Output matrix of NN. The character-probability is color-coded and is also printed next to each matrix entry. Thin lines are paths representing the text “a”, while the thick dashed line is the only path representing the text “”.

The score for one alignment (or path, as it is often called in the literature) is calculated by multiplying the corresponding character scores together. In the example shown above, the score for the path “aa” is 0.4·0.4=0.16 while it is 0.4·0.6=0.24 for “a-” and 0.6·0.4=0.24 for “-a”. To get the score for a given GT text, we sum over the scores of all paths corresponding to this text. Let’s assume the GT text is “a” in the example: we have to calculate all possible paths of length 2 (because the matrix has 2 time-steps), which are: “aa”, “a-” and “-a”. We already calculated the scores for these paths, so we just have to sum over them and get 0.4·0.4+0.4·0.6+0.6·0.4=0.64. If the GT text is assumed to be “”, we see that there is only one corresponding path, namely “–”, which yields the overall score of 0.6·0.6=0.36.

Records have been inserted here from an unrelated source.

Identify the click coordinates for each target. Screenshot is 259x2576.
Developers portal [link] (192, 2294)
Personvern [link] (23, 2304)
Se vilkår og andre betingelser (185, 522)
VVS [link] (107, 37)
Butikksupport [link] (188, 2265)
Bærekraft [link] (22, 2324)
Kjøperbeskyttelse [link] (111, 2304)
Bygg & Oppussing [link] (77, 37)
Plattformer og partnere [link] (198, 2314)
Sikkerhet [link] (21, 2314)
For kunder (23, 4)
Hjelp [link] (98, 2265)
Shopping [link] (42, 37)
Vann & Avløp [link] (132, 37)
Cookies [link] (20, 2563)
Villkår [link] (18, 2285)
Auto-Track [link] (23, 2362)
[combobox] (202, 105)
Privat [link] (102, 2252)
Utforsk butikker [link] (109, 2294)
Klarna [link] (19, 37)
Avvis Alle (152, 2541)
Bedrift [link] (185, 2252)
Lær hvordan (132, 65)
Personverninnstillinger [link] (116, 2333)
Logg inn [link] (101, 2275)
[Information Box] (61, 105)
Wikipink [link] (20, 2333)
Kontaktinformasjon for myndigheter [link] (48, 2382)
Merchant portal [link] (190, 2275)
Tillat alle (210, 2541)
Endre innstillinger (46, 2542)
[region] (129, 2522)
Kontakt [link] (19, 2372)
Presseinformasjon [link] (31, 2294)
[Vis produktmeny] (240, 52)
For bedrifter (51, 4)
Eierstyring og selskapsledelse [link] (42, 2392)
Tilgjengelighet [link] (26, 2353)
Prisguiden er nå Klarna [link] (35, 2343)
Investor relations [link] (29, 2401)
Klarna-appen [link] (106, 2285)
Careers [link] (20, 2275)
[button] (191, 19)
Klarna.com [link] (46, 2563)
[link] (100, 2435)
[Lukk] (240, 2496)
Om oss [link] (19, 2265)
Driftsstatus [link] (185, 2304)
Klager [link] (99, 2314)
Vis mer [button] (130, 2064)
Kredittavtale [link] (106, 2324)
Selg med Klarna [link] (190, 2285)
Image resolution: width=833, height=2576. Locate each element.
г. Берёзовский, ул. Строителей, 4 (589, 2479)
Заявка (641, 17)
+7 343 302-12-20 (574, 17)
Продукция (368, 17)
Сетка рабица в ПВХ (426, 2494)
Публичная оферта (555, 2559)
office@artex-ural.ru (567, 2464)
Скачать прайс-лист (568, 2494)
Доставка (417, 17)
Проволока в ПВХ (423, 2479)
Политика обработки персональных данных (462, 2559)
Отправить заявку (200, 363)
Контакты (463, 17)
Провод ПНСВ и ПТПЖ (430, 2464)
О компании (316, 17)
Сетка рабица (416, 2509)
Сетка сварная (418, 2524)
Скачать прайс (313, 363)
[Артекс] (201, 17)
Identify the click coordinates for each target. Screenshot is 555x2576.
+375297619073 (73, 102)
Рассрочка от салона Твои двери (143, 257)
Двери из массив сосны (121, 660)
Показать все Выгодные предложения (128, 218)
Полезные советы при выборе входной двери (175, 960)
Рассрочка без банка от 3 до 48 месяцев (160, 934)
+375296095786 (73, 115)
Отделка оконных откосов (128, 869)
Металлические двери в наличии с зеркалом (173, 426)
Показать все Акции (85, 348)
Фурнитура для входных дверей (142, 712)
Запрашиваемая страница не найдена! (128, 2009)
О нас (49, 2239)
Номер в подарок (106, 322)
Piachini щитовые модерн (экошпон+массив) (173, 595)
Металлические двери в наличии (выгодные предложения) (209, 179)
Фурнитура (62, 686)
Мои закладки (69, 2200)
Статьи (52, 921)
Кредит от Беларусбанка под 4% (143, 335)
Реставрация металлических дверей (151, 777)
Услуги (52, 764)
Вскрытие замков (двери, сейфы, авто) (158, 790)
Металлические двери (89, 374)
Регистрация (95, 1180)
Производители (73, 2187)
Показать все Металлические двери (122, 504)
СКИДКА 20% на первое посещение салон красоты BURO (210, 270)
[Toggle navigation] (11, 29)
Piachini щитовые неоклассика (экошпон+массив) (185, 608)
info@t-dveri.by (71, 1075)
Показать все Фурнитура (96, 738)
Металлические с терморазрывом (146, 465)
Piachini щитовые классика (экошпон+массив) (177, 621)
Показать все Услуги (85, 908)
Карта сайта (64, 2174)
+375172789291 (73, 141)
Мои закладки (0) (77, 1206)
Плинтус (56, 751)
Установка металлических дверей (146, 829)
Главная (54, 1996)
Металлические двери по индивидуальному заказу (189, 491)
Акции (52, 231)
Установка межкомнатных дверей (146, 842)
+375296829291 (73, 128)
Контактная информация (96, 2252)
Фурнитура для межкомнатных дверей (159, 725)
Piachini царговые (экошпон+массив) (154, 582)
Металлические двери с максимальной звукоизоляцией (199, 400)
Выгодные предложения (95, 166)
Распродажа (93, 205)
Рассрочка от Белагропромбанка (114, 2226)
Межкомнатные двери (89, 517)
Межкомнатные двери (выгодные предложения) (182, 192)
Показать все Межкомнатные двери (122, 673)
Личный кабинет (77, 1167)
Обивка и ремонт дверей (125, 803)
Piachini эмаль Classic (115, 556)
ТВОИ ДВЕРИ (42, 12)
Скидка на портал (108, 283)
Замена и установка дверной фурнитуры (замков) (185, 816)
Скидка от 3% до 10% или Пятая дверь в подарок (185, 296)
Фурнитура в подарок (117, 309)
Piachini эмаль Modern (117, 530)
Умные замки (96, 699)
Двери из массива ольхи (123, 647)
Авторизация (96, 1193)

We are now able to compute the probability of the GT text of a training sample, given the output matrix produced by the NN. The goal is to train the NN such that it outputs a high probability (ideally, a value of 1) for correct classifications. Therefore, we maximize the product of probabilities of correct classifications for the training dataset. For technical reasons, we re-formulate into an equivalent problem: minimize the loss of the training dataset, where the loss is the negative sum of log-probabilities. If you need the loss value for a single sample, simply compute the probability, take the logarithm, and put a minus in front of the result. To train the NN, the gradient of the loss with respect to the NN parameters (e.g., weights of convolutional kernels) is computed and used to update the parameters.

decode

A simple and very fast algorithm is best path decoding which consists of two steps: it calculates the best path by taking the most likely character per time-step. it undoes the encoding by first removing duplicate characters and then removing all blanks from the path. What remains represents the recognized text.